Carbon nanowalls for future supercapacitors (L2-1834)
Project Leader: Prof. Dr Alenka Vesel (Jozef Stefan Institute)
Inductively coupled radio-frequency gaseous plasma (ICP) will be used for a rapid deposition of vertically oriented graphene sheets (thereafter: carbon nanowalls). The structure will be suitable for fabrication of electrostatic double layer capacitors of superior properties. The carbon nanowalls will be deposited from precursors synthesized in-situ in a plasma reactor by interaction between reactive gaseous species created in plasma of a moderate ionization fraction typical for ICP in the H-mode. Working gas will be carbon dioxide. Radicals such as O atoms and CO molecules in excited states will interact with a graphite placed inside the reaction chamber to form metastable oxocarbon molecules of a large C/O ratio.

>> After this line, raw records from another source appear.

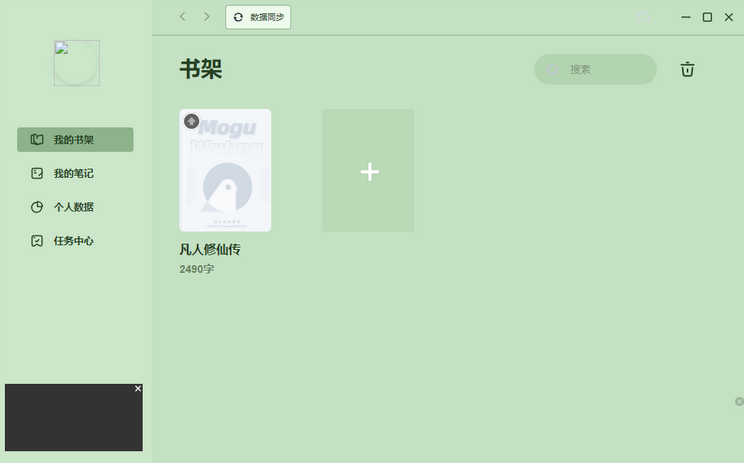
Task: Open the trash bin icon
Action: [687, 69]
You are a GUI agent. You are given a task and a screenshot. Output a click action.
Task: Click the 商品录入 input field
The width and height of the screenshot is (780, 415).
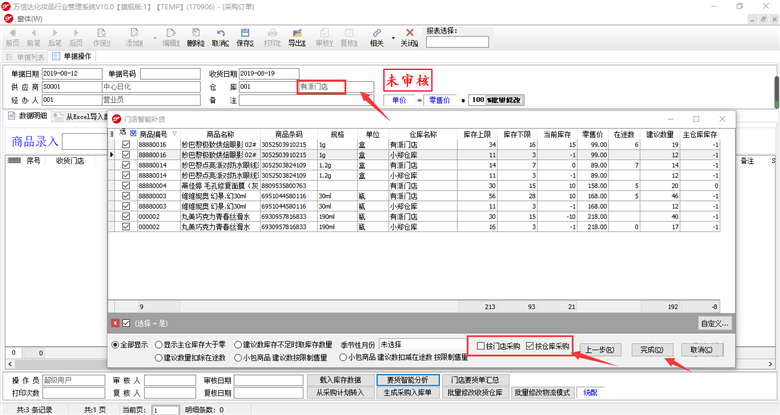click(x=84, y=141)
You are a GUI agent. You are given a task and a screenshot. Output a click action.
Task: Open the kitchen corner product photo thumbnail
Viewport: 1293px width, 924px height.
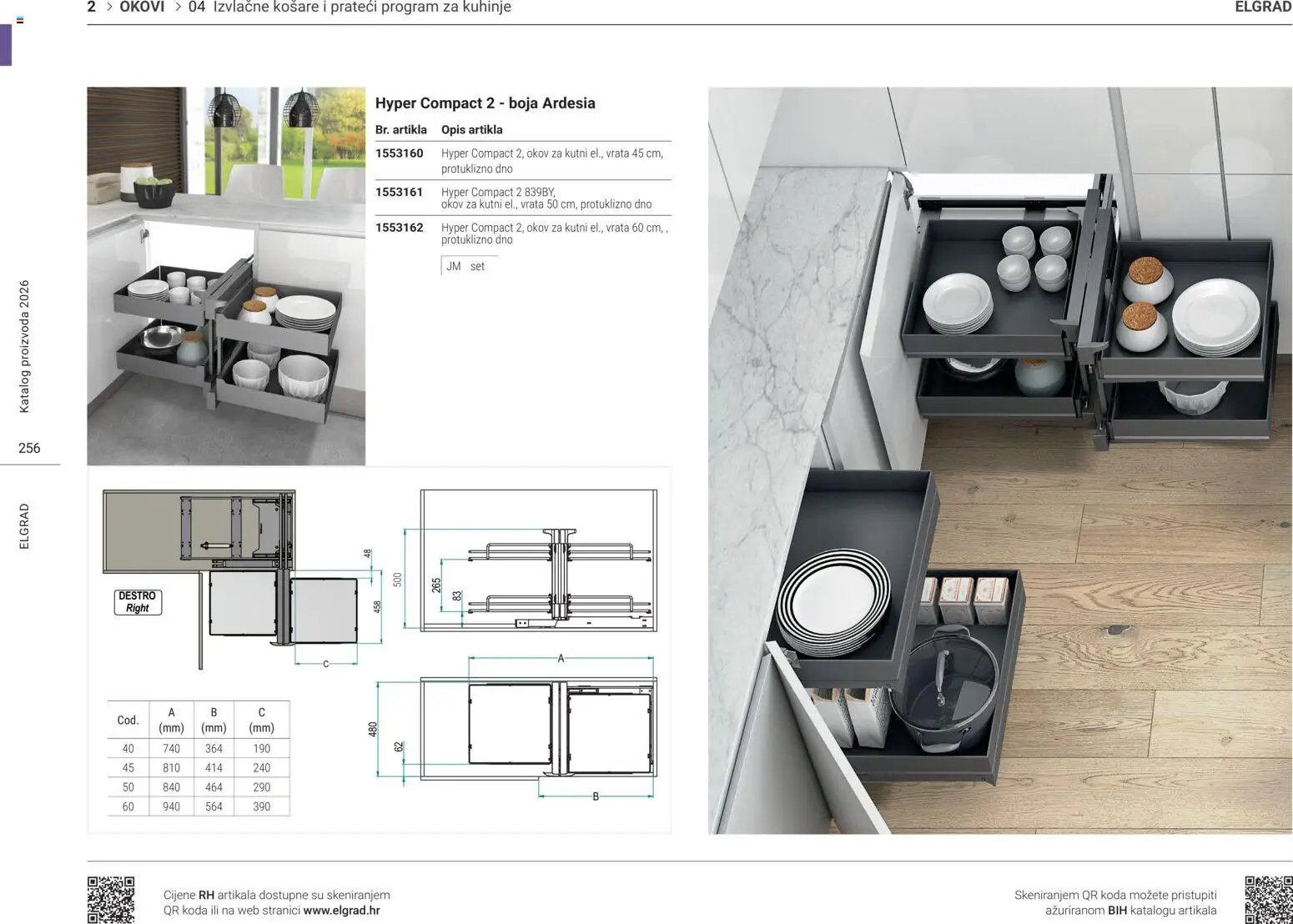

The oxocarbon molecules will diffuse in the reaction chamber until they rich the substrate where they will decompose and provide building blocks for carbon nanowalls. The desired growth rate will be of the order of 100 nm/s what is orders of magnitude larger than in the case of the growth using a typical plasma-enhanced chemical vapour deposition (PECVD) with hydrocarbon precursors which is used nowadays. The properties of carbon nanowalls will be studied versus the discharge parameters. The goal is optimization of technology to synthesize about 5 micrometres thick layer of carbon nanowalls uniformly over the substrate area of about 100 cm2 in the time scale of about 10 s. The best deposition conditions in terms of uniformity, growth rate and properties of carbon nanowalls as well as energy efficiency will be determined experimentally. Thorough characterization of samples deposited at various conditions will enable drawing correlations between discharge parameters and deposition kinetics. Also plasma will be characterized in details what will enable drawing correlations between plasma parameters and properties of the deposited nanowalls. The samples will be further treated with mild gaseous plasma to obtain superior surface properties including the wettability which will be tailored almost arbitrary between super-hydrophobic and super-hydrophilic surface finish. Commercially interesting solutions will be protected by a patent application, while scientific aspects will be prepared as scientific papers which will be submitted to renowned multidisciplinary journals.